Just last month, a long-standing homeless encampment in an underpass near the NoMa-Gallaudet U Metro stop was cleared. The camp was steps away from a new REI store selling expensive camping tents, in a neighborhood full of new luxury apartments that could go for about $2,000 a month. As D.C. expands to attract more high-income residents, rent and property taxes balloon, and many are forced out of their homes into surrounding areas — or onto the streets. 

While the city has made strides to reduce the homeless population, many of its efforts appear more focused on making homeless people harder to see than offering long-term solutions. Clearing encampments, implementing hostile architecture and removing benches does nothing to address the lack of affordable housing that is increasingly plaguing the city. Rather, these temporary aesthetic solutions further displace the homeless and seek to bury an issue that will only worsen the more we literally sweep homeless people aside. 

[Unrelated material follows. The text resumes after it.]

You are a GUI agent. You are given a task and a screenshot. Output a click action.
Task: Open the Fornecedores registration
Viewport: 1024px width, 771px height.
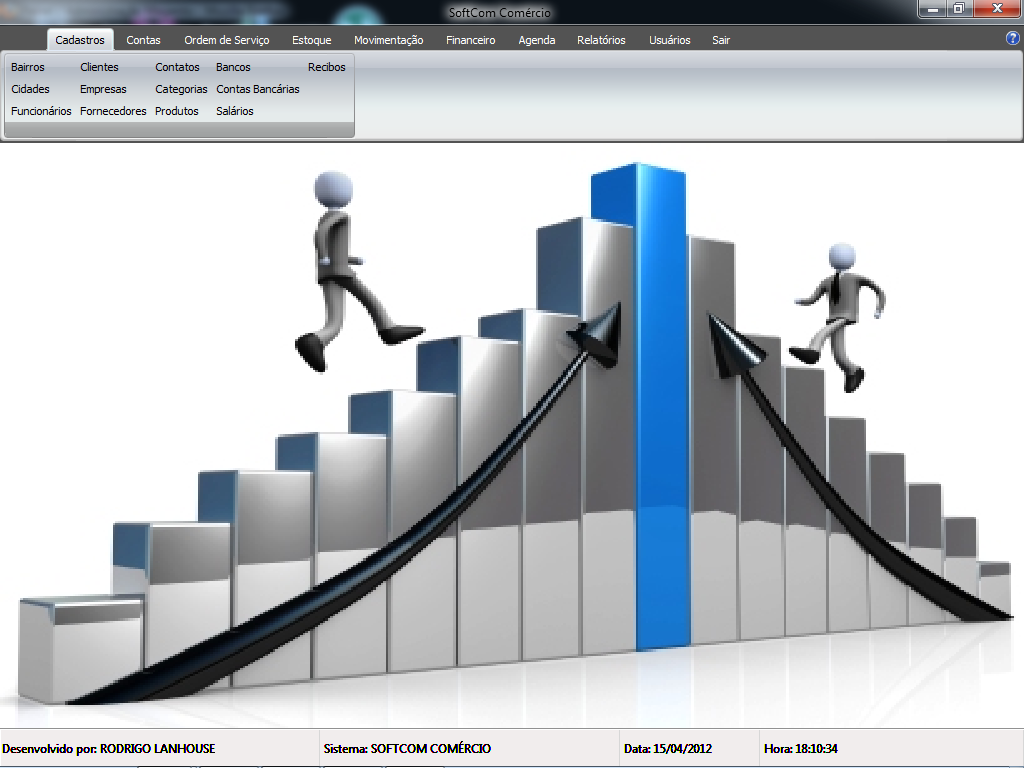(x=113, y=111)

Homelessness is a notoriously widespread and complex issue. In the NoMa encampment specifically, 80 percent of residents reported having a diagnosed mental illness, and 52 percent reported problems with drug abuse. Many residents, when faced with the choice to camp on the street or sleep in a shelter, choose the former due to concerns over privacy and separation from their family members. 

Safety is also a factor. Last year, a homeless man was beaten to death by a visitor at a shelter in Southeast D.C. While it’s easy to rebut that life on the streets can’t be much safer, it’s natural for people to gravitate toward arrangements that give more stability than a temporary shelter — and that don’t remove them from an area they’ve grown accustomed to calling home. This speaks to the futility of clearing encampments: If you displace the homeless without giving them stable alternatives for shelter, they’ll still be homeless, just on a different street.

In both Washington, D.C., and many cities across the globe, officials have implemented hostile architecture to mitigate this eyesore of underserved people in “up-and-coming” areas. Often masked as beautification, hostile architecture includes designs like slanted benches to keep people from lying down, or spikes under bridges to prevent people from taking up residence. Its goal isn’t to reduce homelessness, but to make homeless people invisible in areas that are reserved for upper-class people. In Washington, D.C., benches with dividers and bars or benches with slanted or winding surfaces are a way to discourage prolonged use. While not necessarily in the realm of hostile architecture, bench-removal in areas homeless people frequent is another facet of bench warfare against the homeless.

What the periodic dismantling of encampments, the investment in hostile architecture and the removal of benches have in common is that they all treat homelessness as an aesthetic problem. Homeless people damage the image of a city that bends over backwards to attract the mythical “creative class.” Current measures come at the expense of long-term and low-income residents who either move out or are forced onto the streets. D.C. may have made strides to improve services offered to the homeless, but as long as it participates in efforts to conceal homelessness from its wealthy residents, the city cannot develop any long-term solutions to the problem.